Saturday, July 5, 2025

30. Predestination

 
I. Predestination is the eternal decree of God to bestow the glory of Paradise on certain souls who, He foresees, will correspond to the grace they receive and work out their salvation. These are God’s elect; He regards them with special favour, and promotes the result by His superabundant grace. “He hath chosen us in Him before the foundation of the world” (Eph. i. 4). “Whom He foreknew He also predestinated … and whom He predestinated, them He also called; and whom He called, them He also justified; and whom He justified, them He also glorified” (Rom. viii. 29, 30). How that decree is formed no man knoweth. How that result comes about through the interworking of the all-powerful grace of God with our complete liberty even we who are most concerned cannot know. No single soul can say that he is predestinate. “Man knoweth not whether he be worthy of love or hatred” (Eccles. ix. 1).

Thus much we know, that God is infinitely just, and that His mercy is above all His works. He therefore does not select some arbitrarily for salvation and abandon others; but He has made every man to be saved. He has prepared a crown of glory for every sinner, upon his repentance, and has not made hell for them. Every man has it in his power to attain to heaven; he will attain it if he strives; and if he is lost, it will be entirely of his own free choice, and it will be in no measure due to God. It depends on you to make yourself predestinate. Resolve that you will be so, and God’s grace will certainly not be wanting.

II. The factors of God’s decree of predestination are these:

God loves infinitely Supreme Truth and Goodness as contained in the Divine Essence, and desires that they be known and loved by all His creatures.

He loves mankind with an infinite love, desires their happiness, and does everything that is possible, consistently with their liberty, to secure it to them.

The satisfaction and merits of Jesus Christ are communicated to mankind to withdraw them from perdition.

Through the promises of God man’s efforts accompanied by divine grace become meritorious of eternal life. Thus, although we cannot strictly merit predestination, it is granted nevertheless in consideration of our works. It is the absolutely free gift of God, and yet our personal co-operation is an essential condition of it. So you cannot save your soul by yourself, and God will not save you by Himself. God’s operation is like the tree, with root, trunk, branches; your co-operation is the foliage; both are necessary in order for the tree to blossom and bear fruit. What confidence this ought to give you in working for heaven! God has done so much for you; so little remains for you to do; and you can do all things in Him that strengtheneth you.

DATA SHOWN:
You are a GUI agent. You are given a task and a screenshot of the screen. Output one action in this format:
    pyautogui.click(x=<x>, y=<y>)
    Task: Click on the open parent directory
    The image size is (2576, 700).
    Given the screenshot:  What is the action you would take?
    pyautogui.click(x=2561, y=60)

TASK INSTRUCTIONS:
1. Lay out the lines of the GUI agent rows above as a numbered list, dropping any blank lines.
2. Carry the passage on predestination forward from its last sentence.

ANSWERS PROVIDED:
1.
1. You are a GUI agent. You are given a task and a screenshot of the screen. Output one action in this format:
2.     pyautogui.click(x=<x>, y=<y>)
3.     Task: Click on the open parent directory
4.     The image size is (2576, 700).
5.     Given the screenshot:  What is the action you would take?
6.     pyautogui.click(x=2561, y=60)

2.
III. There are three chief classes of the predestinate:

Those who are not called upon to contribute any co-operation of their own to the work of God. Such are infants who die after Baptism. As they have incurred sin by the act of another, so the merits of Jesus Christ and the action of the Church are attributed to them by God for their justification.

The ordinary predestinate, who through many deficiencies and infidelities, through renewal unto penance and correspondence to grace, advance slowly, and by God’s mercy work out their salvation.

Those of special favour and distinction, of labour and suffering, who are predestinated for great work and great glory. Of these many have been notable sinners, like David, St. Paul, St. Mary Magdalene, St. Augustine. Thus no class is excluded by outward circumstances from even the highest dignity among the elect. Many of the saints of God have at some time been worse than you. Be faithful to God’s calls, seek that which is most perfect, and God will work wonderful things in you.


Friday, June 27, 2025

29. The Permission of Evil.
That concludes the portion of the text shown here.